"A thrill-a-minute joy ride through the haunted house that is post-apocalyptic America."
Chris Collins has just escaped from the Zombie Zoo in Tulsa with a busload or women and children. All he wants is to find safe haven for them and then resume his search for Ruby, the three-year-old daughter he last saw when she was a new born baby.But if he thought it was going to be that easy, he was wrong, dead wrong.
The Dead Men, a cannibalistic motorcycle gang that be clashed with in Oklahoma are hot on his trail.

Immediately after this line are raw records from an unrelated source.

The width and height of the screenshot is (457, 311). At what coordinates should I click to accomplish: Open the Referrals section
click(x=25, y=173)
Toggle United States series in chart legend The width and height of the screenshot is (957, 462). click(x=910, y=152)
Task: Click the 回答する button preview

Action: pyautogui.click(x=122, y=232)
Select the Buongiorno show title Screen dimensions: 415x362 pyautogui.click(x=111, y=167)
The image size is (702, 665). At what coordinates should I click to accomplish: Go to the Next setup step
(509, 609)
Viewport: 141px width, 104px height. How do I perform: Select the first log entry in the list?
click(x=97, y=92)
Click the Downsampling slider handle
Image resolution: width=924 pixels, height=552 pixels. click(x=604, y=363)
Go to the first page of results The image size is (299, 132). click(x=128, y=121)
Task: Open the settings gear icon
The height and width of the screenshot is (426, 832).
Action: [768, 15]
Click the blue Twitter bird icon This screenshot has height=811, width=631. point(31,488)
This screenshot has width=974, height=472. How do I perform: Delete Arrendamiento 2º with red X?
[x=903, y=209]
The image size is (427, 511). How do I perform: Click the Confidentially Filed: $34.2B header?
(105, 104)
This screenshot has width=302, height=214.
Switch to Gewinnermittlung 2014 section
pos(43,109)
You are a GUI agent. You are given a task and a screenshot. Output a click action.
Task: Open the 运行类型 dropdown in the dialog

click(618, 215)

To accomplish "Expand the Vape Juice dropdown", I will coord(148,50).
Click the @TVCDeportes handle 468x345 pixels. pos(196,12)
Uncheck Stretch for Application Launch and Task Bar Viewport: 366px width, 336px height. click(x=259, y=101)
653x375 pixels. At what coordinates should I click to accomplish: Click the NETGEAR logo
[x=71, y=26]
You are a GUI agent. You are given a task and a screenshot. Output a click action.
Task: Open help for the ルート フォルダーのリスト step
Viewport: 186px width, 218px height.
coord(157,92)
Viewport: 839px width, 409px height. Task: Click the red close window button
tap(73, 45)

They've tracked him to Pagan, a ghost town in the Texas Panhandle. They're out for revenge.
And this time they're not even human.
Click the "Read More" link below to read an excerpt from
The Dead Men
one
“Mister,” the
shape in the darkness said, “You fire that thing at me you’re gonna bring every
Z for miles down on our ass.”
He was right of course, but I wasn’t about to put my
trust in someone hiding in the shadows of an abandoned gas station on a desolate
stretch of north Texas road.
“Who’s back there?” I demanded.
“Name’s Nate, but that’s not important right now. If what the boy
said is true, you got a road crew heading this way, more than likely Dead Men.
They see that bus and the Z’s are going to be the least of your problems.”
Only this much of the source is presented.